The nation's homeownership rate has fallen to 65.4 percent, the lowest level in 15 years, the Census Bureau reported Tuesday.
The homeownership rate topped out at 69.2 percent in the second and fourth quarters of 2004, as the peak of the housing boom approached. It began declining slowly after the real estate bubble burst in late 2006, then steadily dropped after the financial meltdown in September 2008.
In the first quarter of this year, with so many potential first-time buyers choosing to rent, instead, and millions more forced to rent after losing their houses to foreclosure, the national apartment-vacancy rate dropped to 8.8 percent, from 9.7 percent in the first three months of 2011. The number of occupied rental units increased by 1.4 million in first quarter 2012, while the number of owned/occupied houses fell by 491,000, the census data show.
Although current numbers for the Philadelphia region were not available, 2010 census data showed stable homeownership rates for the four suburban Pennsylvania counties compared with 2000. The city's homeownership rate did fall, however, to 54 percent in 2010 from 59 percent in 2000. There was no comparable data breakout available for Camden, Gloucester, and Burlington Counties.
On Tuesday, the Census Bureau also reported that construction spending nationwide rose 0.1 percent in March from February and was 6 percent higher than a year ago.

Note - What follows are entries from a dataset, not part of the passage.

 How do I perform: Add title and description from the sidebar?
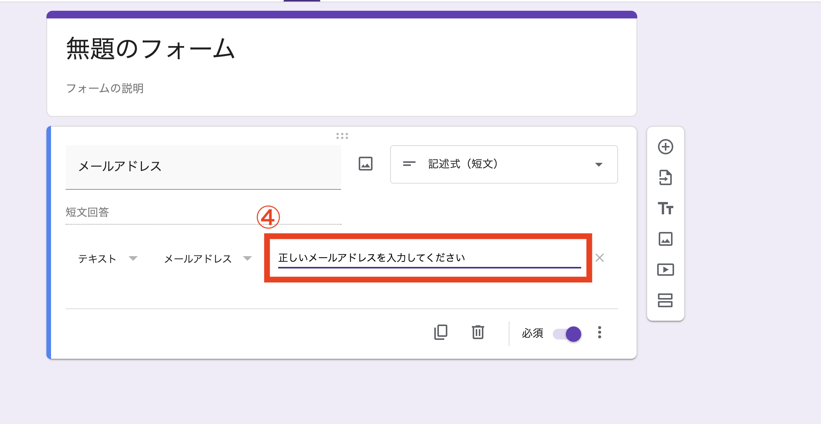point(665,208)
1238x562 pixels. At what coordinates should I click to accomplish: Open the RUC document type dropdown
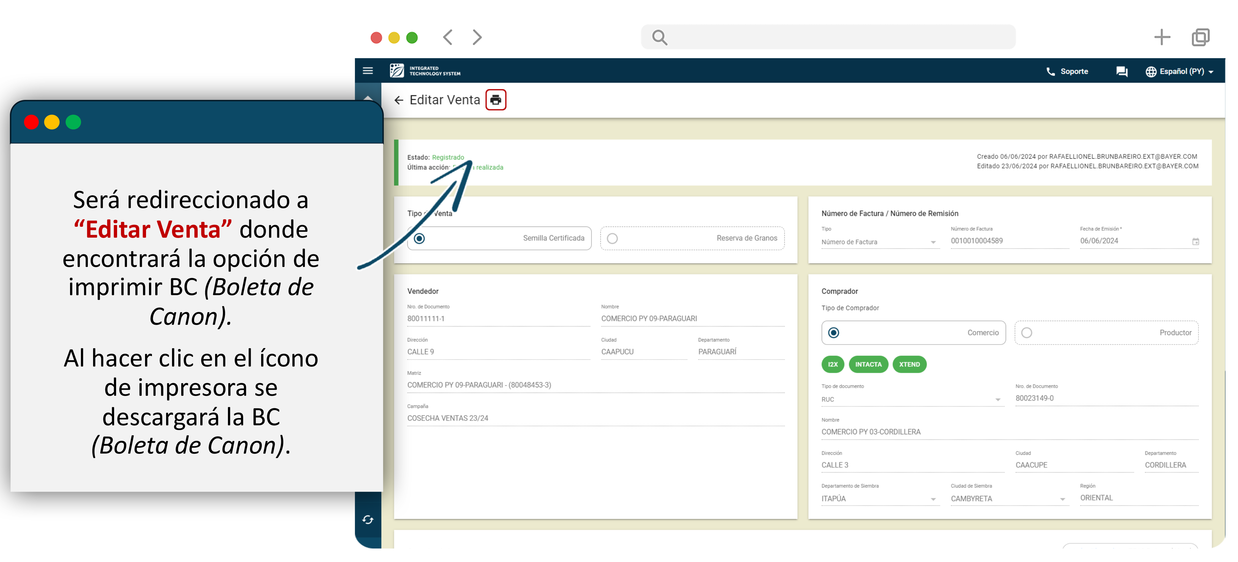[998, 400]
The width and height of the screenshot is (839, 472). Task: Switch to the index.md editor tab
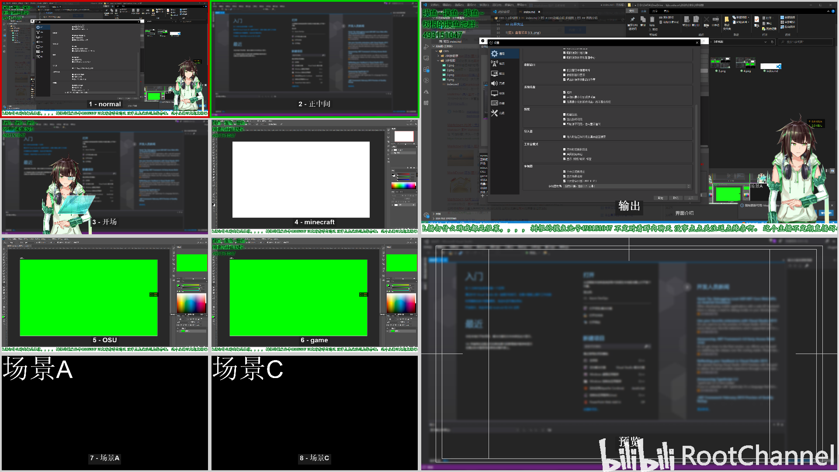coord(530,12)
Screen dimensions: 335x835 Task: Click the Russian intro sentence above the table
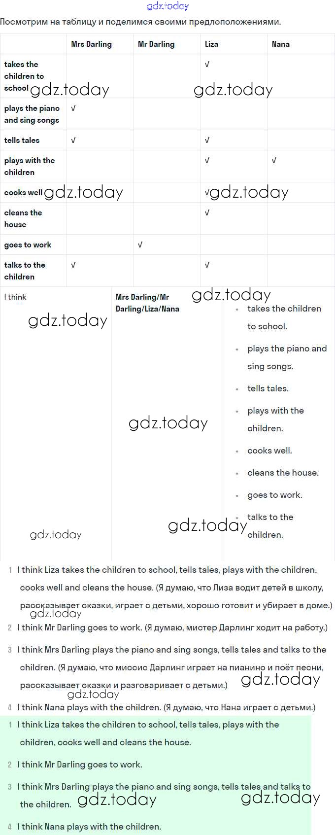(x=140, y=22)
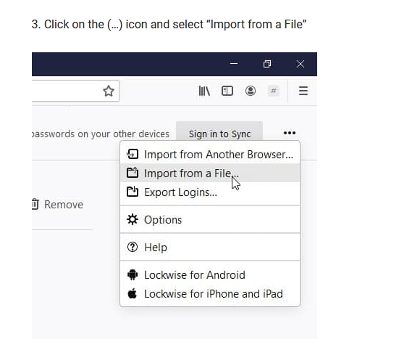This screenshot has width=399, height=339.
Task: Open Lockwise for iPhone and iPad
Action: click(x=210, y=294)
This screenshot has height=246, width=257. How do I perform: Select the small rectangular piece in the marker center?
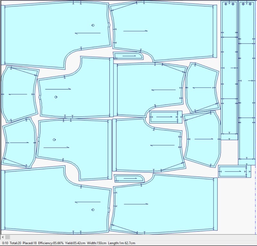point(165,117)
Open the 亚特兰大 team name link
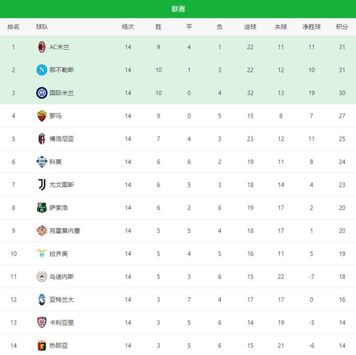Viewport: 356px width, 355px height. (x=61, y=299)
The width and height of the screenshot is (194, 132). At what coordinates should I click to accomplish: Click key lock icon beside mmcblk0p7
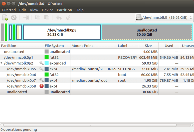coord(41,81)
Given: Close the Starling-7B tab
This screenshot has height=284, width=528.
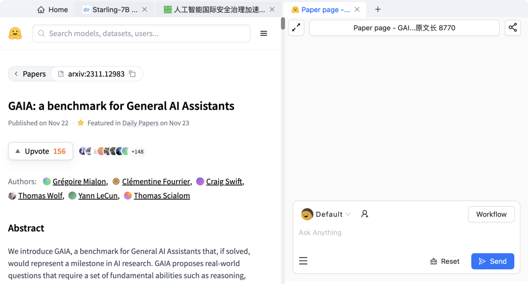Looking at the screenshot, I should coord(144,9).
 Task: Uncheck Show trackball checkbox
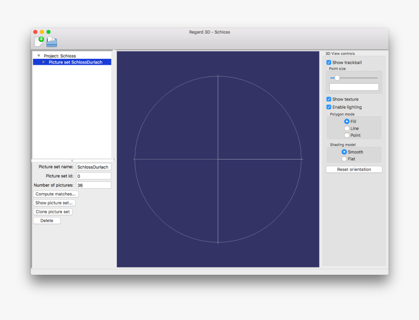coord(329,63)
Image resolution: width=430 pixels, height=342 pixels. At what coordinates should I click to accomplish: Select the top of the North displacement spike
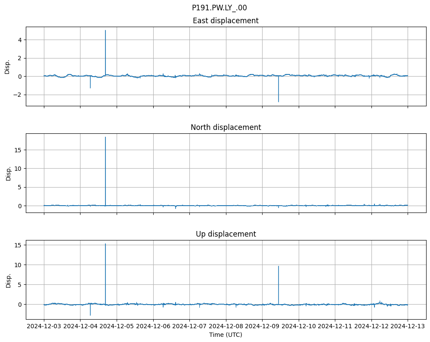point(105,137)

Residential-construction spending rose 2.9 percent from February and was 3.8 percent higher month-to-month for single-family homes.

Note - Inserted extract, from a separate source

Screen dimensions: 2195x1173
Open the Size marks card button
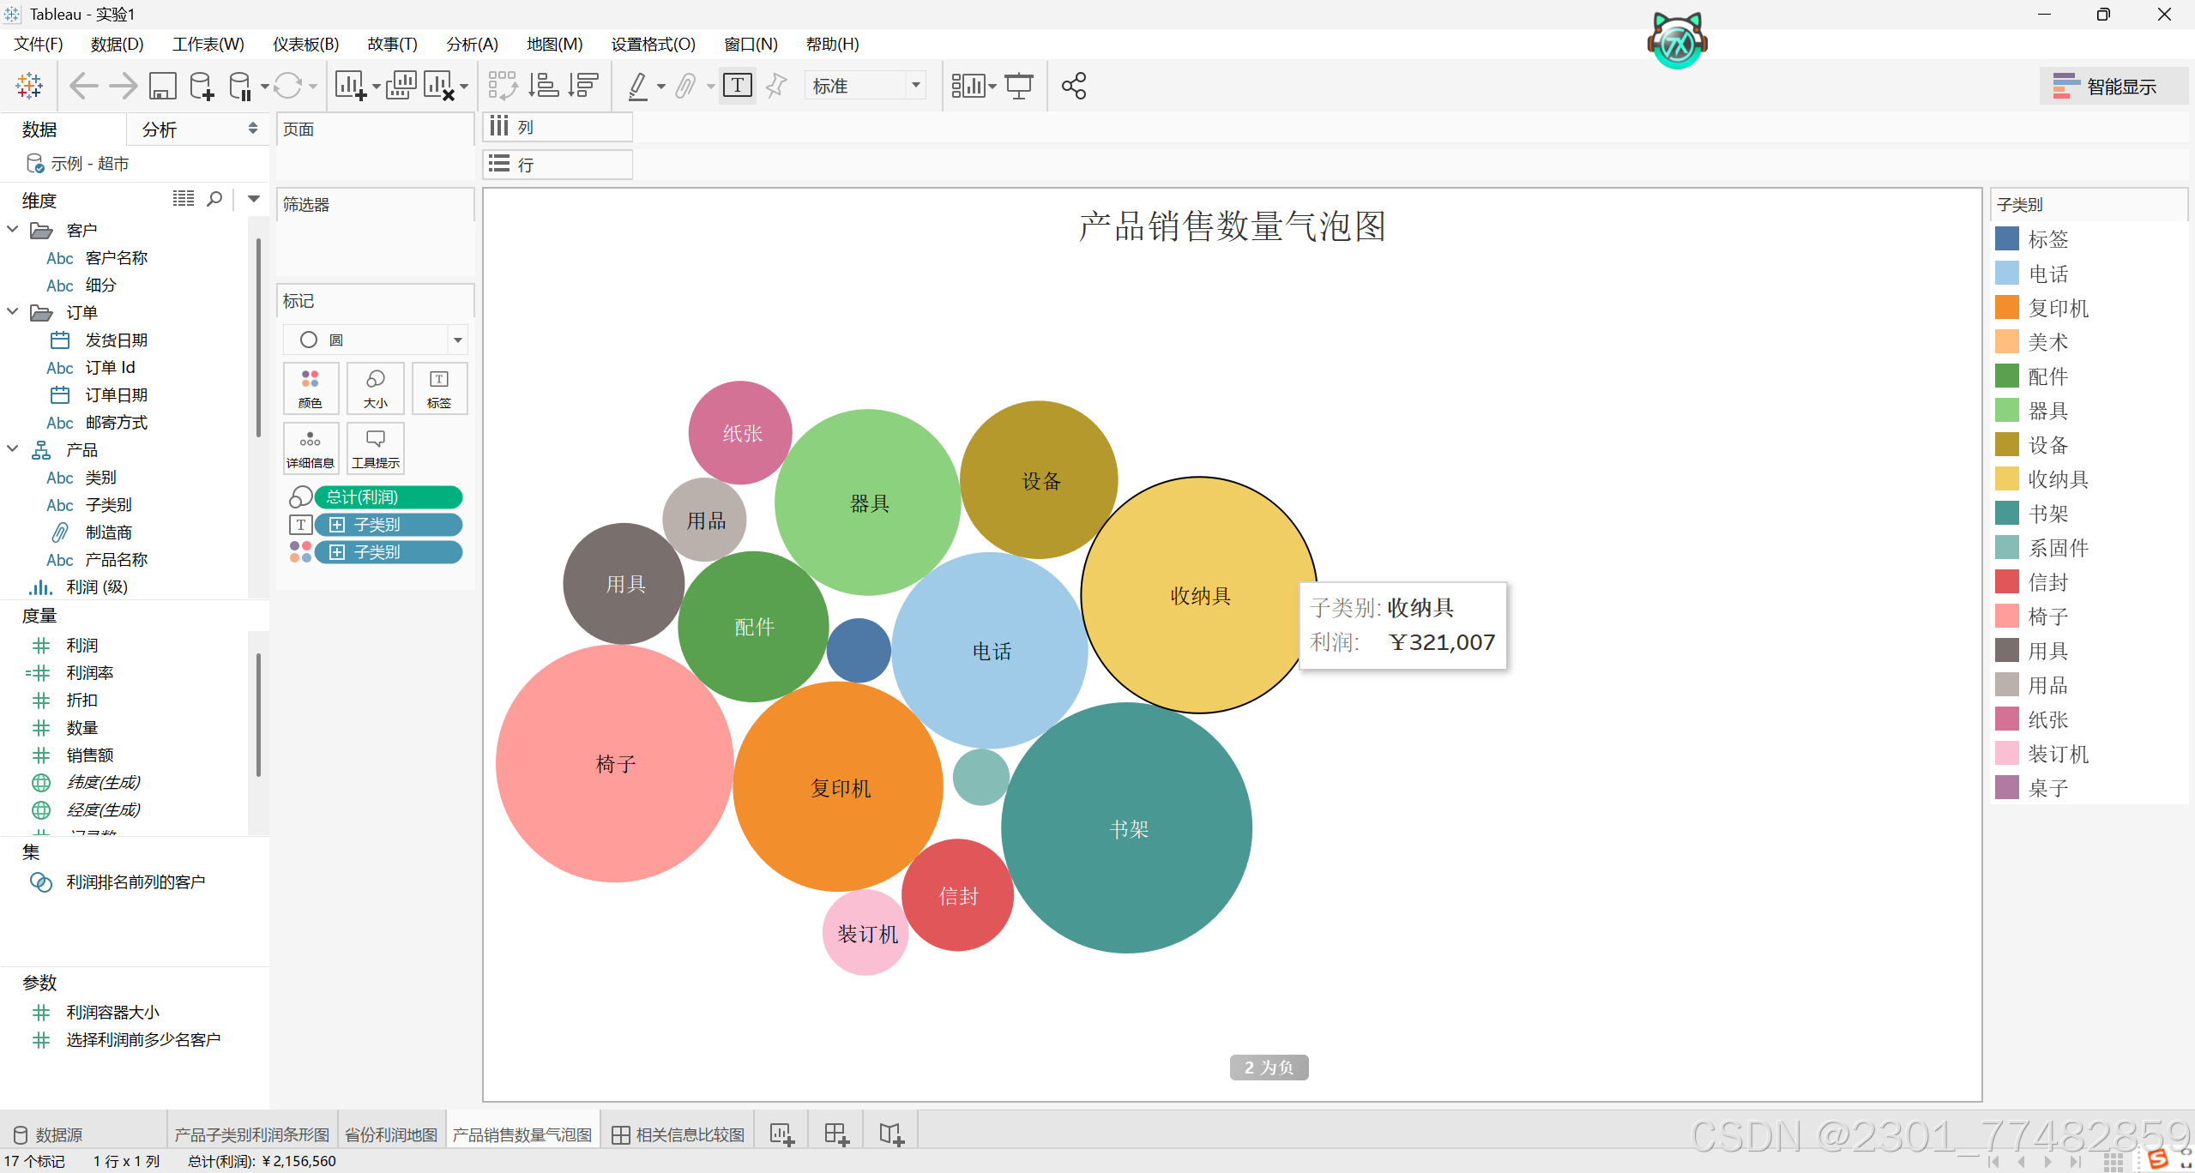(x=375, y=388)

Multifamily spending fell 3.1 percent from February, which IHS Global Insight housing economist Patrick Newport said was "nothing to be concerned about," given the recent pickup in building permits, "which point to solid increases" through 2012 and into 2013.
That observation appeared to confirm survey results announced Tuesday by national home builder Pulte showing that 61 percent of 506 renters polled online in March said they planned to buy houses within the next two years.
The shift from renter to buyer will not be rapid, meaning continued growth for the apartment market, the survey suggested. In addition, Clear Capital research director Alex Villacorta said that investor interest in turning bank repossessions into rentals to meet demand might "put a rising floor on home values."
Although Philadelphia saw an uptick in sales of bank repossessions in the first quarter, according to data analyzed by Econsult Corp. vice president and economist Kevin Gillen, the number of foreclosures completed between March 2011 and March 2012 in Pennsylvania and New Jersey was lower than in the previous 12 months.
CoreLogic, a provider of real estate estate information, said Pennsylvania saw 12,436 foreclosures completed in the 12 months ended March 2012 compared with 15,551 in the previous 12 months. New Jersey had 1,888 completed foreclosures in the last 12 months and 5,688 between March 2010 and the same month in 2011.
In the Philadelphia region, which CoreLogic defines as the eight-county area as well as New Castle, Del.; Cecil County, Md.; and Salem and Cumberland Counties, N.J., there were 4,263 foreclosures completed in the last 12 months, compared with 5,153 in the previous year.
Since September 2008, 3.5 million U.S. foreclosures have been completed.